Mutations in clock proteins may be responsible for night owl effect seen in delayed sleep phase syndrome, finds study
Experts suggest that any genetic changes in clock proteins CLOCK, BMAL-1, cryptochrome, and period may disrupt our internal clock and lead to sleep phase disorder
Delayed sleep phase syndrome (DSPS) is a condition in which the normal sleep time of a person is delayed by about two hours beyond conventional bedtime.
Changes in the internal clock during puberty, health conditions like depression, obsessive-compulsive disorder (OCD) and attention deficit hyperactivity disorder (ADHD), and poor sleeping habits are considered to be some of the possible causes of DSPS. It may also be hereditary. Several studies indicate the mutations in clock proteins are responsible for DSPS.
Now, a group of researchers at the University of California San Diego say that they have found the molecular mechanism associated with the mutations in clock protein and hence DSPS.
The findings of the study are published in the peer-reviewed journal Proceedings of the National Academy of Sciences.
Clock proteins are responsible for maintaining our daily cycles, also known as circadian rhythms. There are four main clock proteins, whose function is controlled by a feedback loop. Two clock proteins called CLOCK and BMAL-1 switch on the genes responsible for the production of the other two proteins called cryptochrome and period. The latter two, in turn, suppress the production of the first two proteins, controlling their own overproduction.

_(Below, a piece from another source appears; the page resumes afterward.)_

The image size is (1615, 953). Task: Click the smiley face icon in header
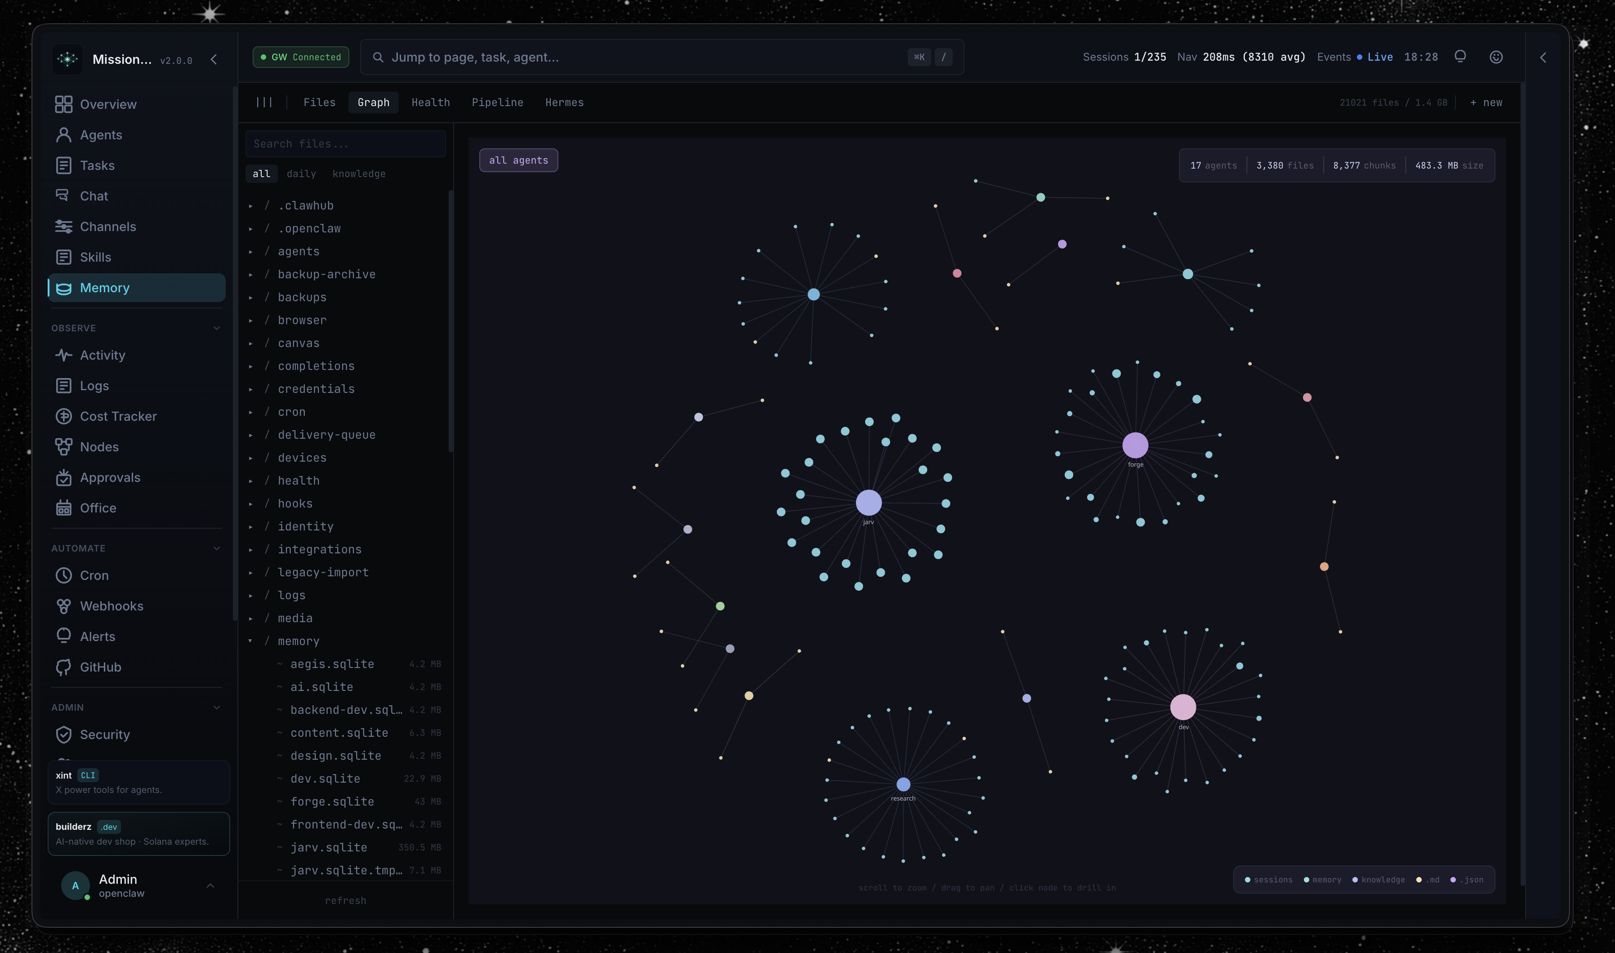click(1496, 57)
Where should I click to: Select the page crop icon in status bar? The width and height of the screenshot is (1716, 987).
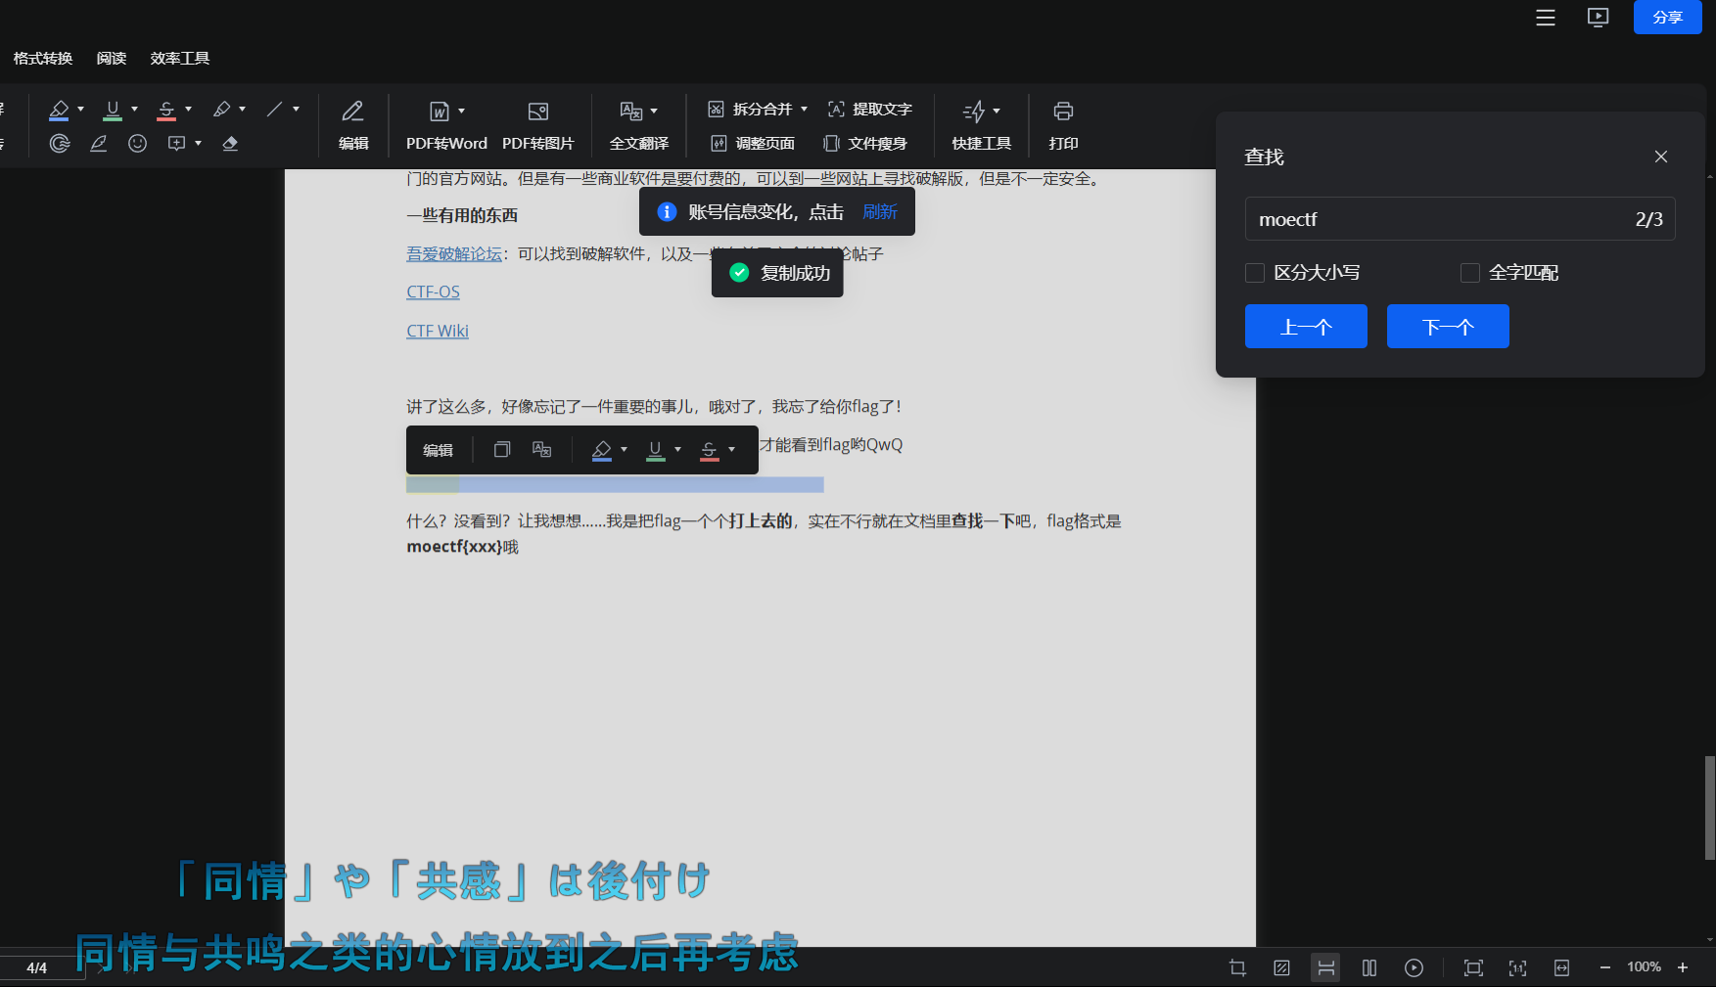tap(1237, 967)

Experts suggest that any genetic changes in these proteins disrupt our internal clock and lead to sleep phase disorder. If the clock cycle shortens, it causes the person to go to sleep early at night and wake up early in the morning, also called the morning lack effect. If the clock cycle lengthens, the person tends to go to bed and wake up late, also called the night owl effect.
Normally, these changes are rare. However, in 2017, researchers found one genetic variant of the clock protein that was found in one in every 75 people of European descent. This is what the latest study is based on.
The mutation was found to affect one of the four main clock proteins, cryptochrome. Specifically, it occurs in the tail part of the protein, snipping the part off.
The latest study
Now, the researchers at UC San Diego have found that this snipped part of the cryptochrome protein actually helps it control the 24-hour cycle. In the absence of the tail, cryptochrome binds more tightly to the CLOCK-BMAL-1 complex and leads to the night owl effect.
This missing tail usually binds with a pocket in the protein complex. While binding, the tail competes with the binding of the rest of the complex.
In a news release by the University, the study authors explained that the tighter the complex binds to the pocket, the faster the clock runs. So, any drug that can bind to this pocket can help improve the sleep cycle in those with DSPS.
Explaining the importance of the study’s findings, Dr Carrie Partch, the corresponding author of the study, said in a news release, “We know now that we need to target that pocket to develop therapeutics that could shorten the clock for people with delayed sleep phase disorder.”